If the First Amendment protects every American’s right to free speech and to protest, why are a student’s rights any different? After all, a 1943 Supreme Court ruling in West Virginia State Board of Education v. Barnette found that schools cannot compel students to stand and recite the Pledge of Allegiance.
“Nobody gets to decide how we express our patriotism,” student speech activist Mary Beth Tinker told The 74 on Friday. “Nobody gets to force us to act it out in a certain way, our feelings about our country and its policies. That’s part of what our country is about.”
Tinker should know: She was the lead plaintiff in the landmark 1969 Supreme Court decision Tinker v. Des Moines Independent Community School District. During the Vietnam War, Tinker was suspended for wearing a black armband to school to protest the conflict and promote peace.
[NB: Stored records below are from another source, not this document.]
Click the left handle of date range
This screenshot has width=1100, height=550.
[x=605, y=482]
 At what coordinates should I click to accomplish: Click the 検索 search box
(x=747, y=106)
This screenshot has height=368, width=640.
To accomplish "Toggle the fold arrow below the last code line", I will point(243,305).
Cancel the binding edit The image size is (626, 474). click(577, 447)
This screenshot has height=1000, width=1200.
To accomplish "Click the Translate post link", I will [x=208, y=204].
In its decision, the Supreme Court set a legal standard that children do not “shed their constitutional rights to freedom of speech or expression at the schoolhouse gate,” so long as their words or actions do not substantially disrupt the learning environment.
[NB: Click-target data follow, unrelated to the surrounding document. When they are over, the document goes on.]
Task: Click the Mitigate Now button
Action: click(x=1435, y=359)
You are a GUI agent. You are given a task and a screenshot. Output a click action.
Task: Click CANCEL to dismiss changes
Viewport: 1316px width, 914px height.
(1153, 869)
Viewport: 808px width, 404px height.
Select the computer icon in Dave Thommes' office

Courts still use the Tinker standard to decide whether student speech at school — and sometimes even at home — is protected by the Constitution.
“When we wore black armbands, of course people thought we were being unpatriotic and they threw red paint at our house and a lady threatened to kill me and they sent us hate mail with a hammer and sickle on it,” Tinker said. “But as I explain to kids often, people misunderstand the whole idea about patriotism, because we felt we were being patriotic toward our Constitution, not toward the specific policies of any government official.”
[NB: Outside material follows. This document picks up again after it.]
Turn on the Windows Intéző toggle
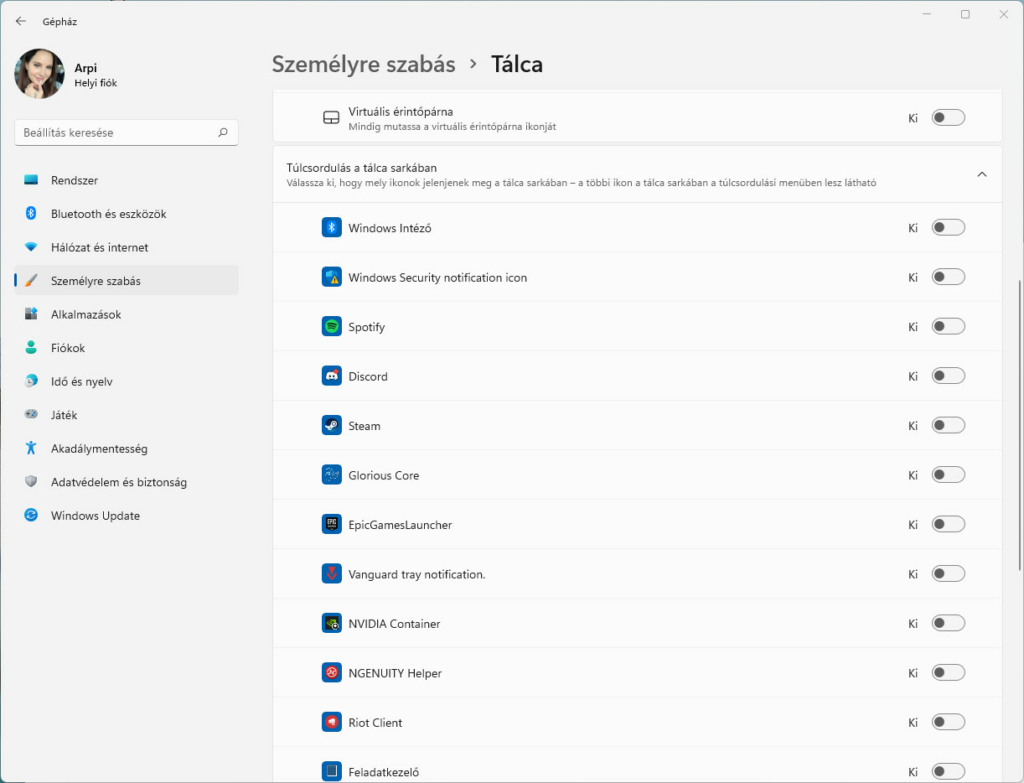Image resolution: width=1024 pixels, height=783 pixels. pyautogui.click(x=948, y=228)
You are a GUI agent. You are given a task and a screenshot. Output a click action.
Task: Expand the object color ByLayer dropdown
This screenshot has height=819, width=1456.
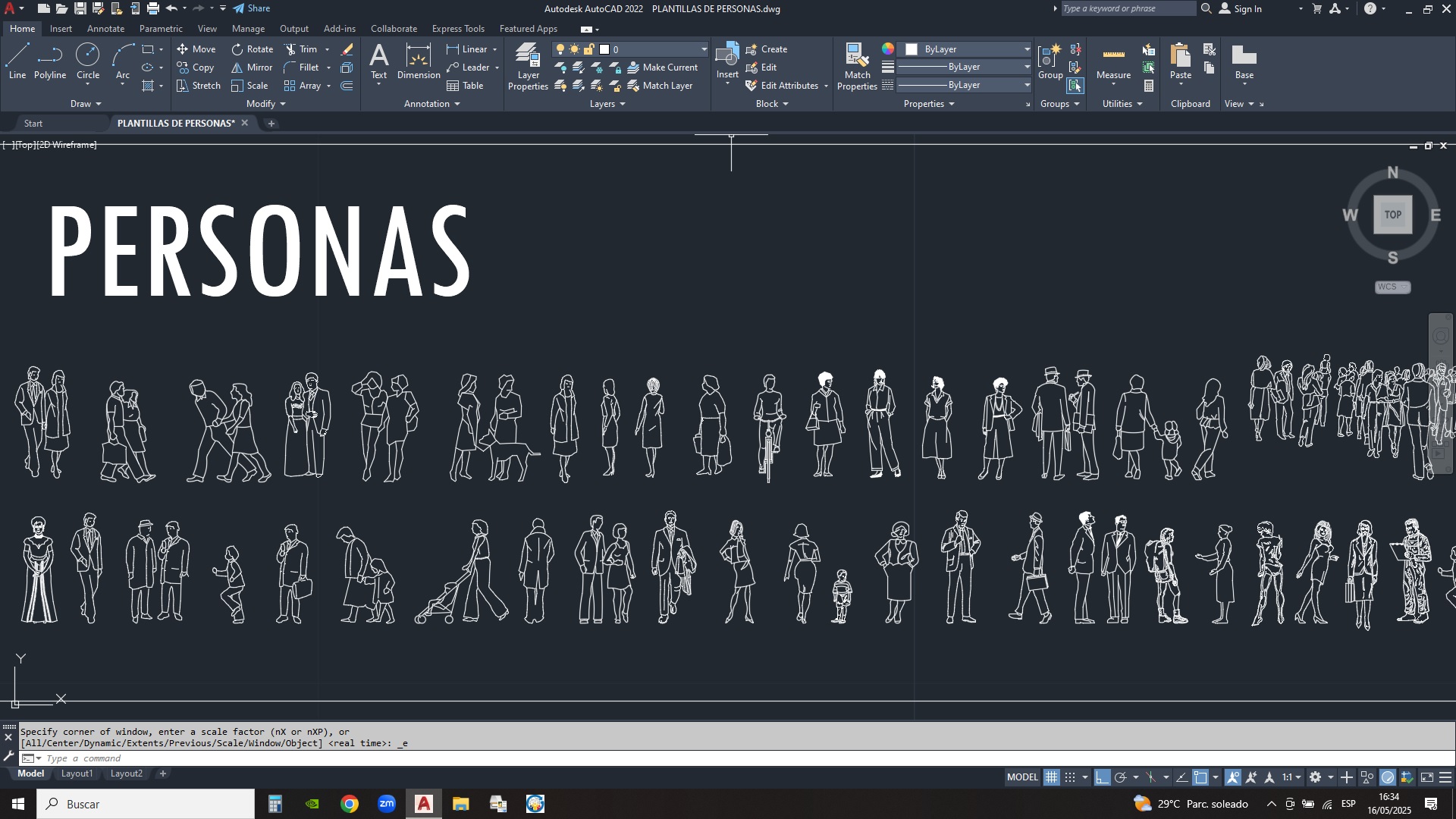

LoMonte said national anthem protests among football players are a little more complicated, however, because of the 1988 Supreme Court decision in Hazelwood School District v. Kuhlmeier. In that case, the justices ruled that a principal could censor yearbook stories about divorce and teen pregnancy because students’ articles were sponsored by the school. In 2010, the Fifth U.S. Circuit Court of Appeals relied on Hazelwood to rule that a high school cheerleader must cheer for everyone on the basketball team, including a player she accused of rape. As a member of the cheerleading squad, the judge ruled, the young woman was engaging in school-sponsored speech and did not have individual free-speech protections.
Even if football players don’t engage in speech the same way as cheerleaders, do they have a right to play football? In 2007, the Sixth U.S. Circuit Court of Appeals ruled that a high school coach could remove football players from the team for circulating a petition to have the coach fired. By sowing disharmony on the team and preventing the coach from doing his job, the judge ruled, the athletes’ speech was not protected by the First Amendment.
“I think a lot of schools and their lawyers have taken that as a license to say, ‘We can take away athletic participation from you for any reason, even to punish you for speech,’” LoMonte said. “I don’t read the case that way, but I think a lot of schools have taken it as an invitation to say that you have no right to be a football player, and so we can take that right away from you at any time for any reason.”
Regardless of which team school administrators join in the national conversation — the team that encourages student political discourse or the one that tries to thwart it — LoMonte said educators should see the debate as a valuable learning opportunity.
“I think the answer is to be respectfully tolerant in a difference in political opinions and to use that demonstration as the opening for bigger conversations,” he said. “If students are kneeling to display their dissatisfaction with conditions for people of color during school events, then that seems like a very important topic for a civics discussion.”